Mailing List Archives
Authenticated access
|
|
|
[Date Prev][Date Next][Thread Prev][Thread Next][Date Index][Thread Index]
Re: [Condor-users] My problems
- Date: Fri, 18 Feb 2005 00:20:52 -0600
- From: Erik Paulson <epaulson@xxxxxxxxxxx>
- Subject: Re: [Condor-users] My problems
On Tue, Feb 15, 2005 at 02:59:17AM -0800, Yenke Blaise wrote:
> I'm using Condor and I'm facing somme difficulties
> that could be resumed as follow :
> 1) After how many seconds is a checkpoint initiated
> while running an application in Condor?
It's configurable, and defined by PERIODIC_CHECKPOINT expression.
Note that it's set on the EXECUTE machine, not the submit machine,
so some machines can be set to create a periodic checkpoint of
the jobs running on it more or less frequently than others.

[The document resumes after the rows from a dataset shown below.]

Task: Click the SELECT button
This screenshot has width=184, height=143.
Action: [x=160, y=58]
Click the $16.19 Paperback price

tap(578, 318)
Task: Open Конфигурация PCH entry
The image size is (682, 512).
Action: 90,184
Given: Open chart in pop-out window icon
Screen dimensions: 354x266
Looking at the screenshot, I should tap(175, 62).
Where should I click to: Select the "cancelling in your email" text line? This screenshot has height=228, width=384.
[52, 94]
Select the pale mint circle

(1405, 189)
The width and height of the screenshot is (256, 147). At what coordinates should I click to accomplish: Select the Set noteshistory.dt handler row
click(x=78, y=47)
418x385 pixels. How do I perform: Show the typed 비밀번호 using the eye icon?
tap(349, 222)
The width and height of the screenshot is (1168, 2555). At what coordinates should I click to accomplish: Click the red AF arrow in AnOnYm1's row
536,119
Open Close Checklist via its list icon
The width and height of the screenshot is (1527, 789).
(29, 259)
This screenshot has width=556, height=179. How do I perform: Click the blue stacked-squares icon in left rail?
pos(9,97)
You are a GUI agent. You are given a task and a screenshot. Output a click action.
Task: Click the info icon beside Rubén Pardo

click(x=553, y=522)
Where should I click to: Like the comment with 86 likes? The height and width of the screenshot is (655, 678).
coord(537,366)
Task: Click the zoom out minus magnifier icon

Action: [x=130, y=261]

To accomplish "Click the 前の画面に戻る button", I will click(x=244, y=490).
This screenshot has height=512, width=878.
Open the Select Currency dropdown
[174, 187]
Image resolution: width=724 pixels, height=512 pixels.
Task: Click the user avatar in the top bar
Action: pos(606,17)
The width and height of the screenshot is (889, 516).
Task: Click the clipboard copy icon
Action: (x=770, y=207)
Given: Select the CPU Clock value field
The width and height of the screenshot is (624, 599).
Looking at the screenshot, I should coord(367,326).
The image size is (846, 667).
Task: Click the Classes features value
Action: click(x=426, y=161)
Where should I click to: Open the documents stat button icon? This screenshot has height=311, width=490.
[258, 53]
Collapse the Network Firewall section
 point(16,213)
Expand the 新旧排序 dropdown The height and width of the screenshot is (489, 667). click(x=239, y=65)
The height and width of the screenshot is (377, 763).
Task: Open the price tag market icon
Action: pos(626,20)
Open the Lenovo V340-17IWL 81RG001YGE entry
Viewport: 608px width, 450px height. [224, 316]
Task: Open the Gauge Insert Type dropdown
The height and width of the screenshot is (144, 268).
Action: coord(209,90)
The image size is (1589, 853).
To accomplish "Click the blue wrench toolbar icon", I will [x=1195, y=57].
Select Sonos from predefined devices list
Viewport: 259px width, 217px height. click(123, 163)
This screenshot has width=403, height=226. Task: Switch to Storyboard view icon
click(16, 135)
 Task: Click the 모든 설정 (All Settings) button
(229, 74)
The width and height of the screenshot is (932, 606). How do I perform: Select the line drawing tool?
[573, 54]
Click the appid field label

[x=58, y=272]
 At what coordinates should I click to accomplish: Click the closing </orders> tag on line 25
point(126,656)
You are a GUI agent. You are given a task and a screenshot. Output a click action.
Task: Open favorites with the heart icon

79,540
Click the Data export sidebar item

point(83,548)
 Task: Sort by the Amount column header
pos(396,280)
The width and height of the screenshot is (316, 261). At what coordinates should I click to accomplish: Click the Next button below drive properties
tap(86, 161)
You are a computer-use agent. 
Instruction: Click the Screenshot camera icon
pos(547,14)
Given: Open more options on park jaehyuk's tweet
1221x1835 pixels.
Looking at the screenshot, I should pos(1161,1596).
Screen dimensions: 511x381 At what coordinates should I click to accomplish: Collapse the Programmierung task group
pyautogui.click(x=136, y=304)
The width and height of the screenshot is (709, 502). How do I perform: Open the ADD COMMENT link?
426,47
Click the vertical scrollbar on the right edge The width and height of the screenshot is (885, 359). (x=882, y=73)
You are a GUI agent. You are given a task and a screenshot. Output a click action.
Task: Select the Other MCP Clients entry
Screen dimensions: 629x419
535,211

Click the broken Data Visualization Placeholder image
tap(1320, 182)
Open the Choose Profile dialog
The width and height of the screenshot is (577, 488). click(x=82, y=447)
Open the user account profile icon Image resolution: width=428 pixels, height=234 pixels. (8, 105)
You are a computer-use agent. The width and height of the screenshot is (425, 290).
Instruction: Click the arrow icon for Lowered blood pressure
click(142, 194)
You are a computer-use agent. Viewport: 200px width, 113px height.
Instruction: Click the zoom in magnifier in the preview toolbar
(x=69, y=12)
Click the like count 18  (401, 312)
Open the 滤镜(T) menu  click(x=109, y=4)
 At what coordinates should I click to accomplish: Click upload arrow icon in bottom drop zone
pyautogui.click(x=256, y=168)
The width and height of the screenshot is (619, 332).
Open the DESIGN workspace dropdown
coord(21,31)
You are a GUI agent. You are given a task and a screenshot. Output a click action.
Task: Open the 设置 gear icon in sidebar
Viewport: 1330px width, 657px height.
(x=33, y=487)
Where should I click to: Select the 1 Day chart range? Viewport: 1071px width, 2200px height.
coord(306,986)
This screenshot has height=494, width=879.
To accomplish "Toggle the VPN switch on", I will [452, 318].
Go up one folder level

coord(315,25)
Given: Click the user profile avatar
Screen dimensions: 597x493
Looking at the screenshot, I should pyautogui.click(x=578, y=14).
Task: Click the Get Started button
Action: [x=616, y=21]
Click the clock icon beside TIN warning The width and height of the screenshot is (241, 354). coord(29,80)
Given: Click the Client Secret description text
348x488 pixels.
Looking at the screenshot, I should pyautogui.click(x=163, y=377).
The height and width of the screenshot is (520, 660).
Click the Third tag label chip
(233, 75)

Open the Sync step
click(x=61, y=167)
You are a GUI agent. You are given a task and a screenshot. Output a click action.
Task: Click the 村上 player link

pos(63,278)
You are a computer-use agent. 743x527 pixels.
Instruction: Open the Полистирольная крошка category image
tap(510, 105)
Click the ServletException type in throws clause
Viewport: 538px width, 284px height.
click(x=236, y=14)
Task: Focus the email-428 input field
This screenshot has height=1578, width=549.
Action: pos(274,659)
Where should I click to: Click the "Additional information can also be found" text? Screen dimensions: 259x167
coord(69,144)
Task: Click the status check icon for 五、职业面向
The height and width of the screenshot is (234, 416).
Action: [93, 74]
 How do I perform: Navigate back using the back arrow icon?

> 2) Did Condor give the possibility to a user to
> checkpoint his running program at certain moment? In
> other words what can a user do to checkpoint is
> running program?
Send yourself a SIGUSR2, or call ckpt(). See
http://www.cs.wisc.edu/condor/manual/v6.6/4_2Condor_s_Checkpoint.html
> 3) I'd to know what kind of informations ar kept in
> the .ckpt file?
>
The memory image of the process, signal state, and a list of open file
descriptors and the state of those descriptors. See the Dr Dobbs
article from 97, or the Litzkow/Solomon paper:
http://www.cs.wisc.edu/condor/publications.html#checkpoint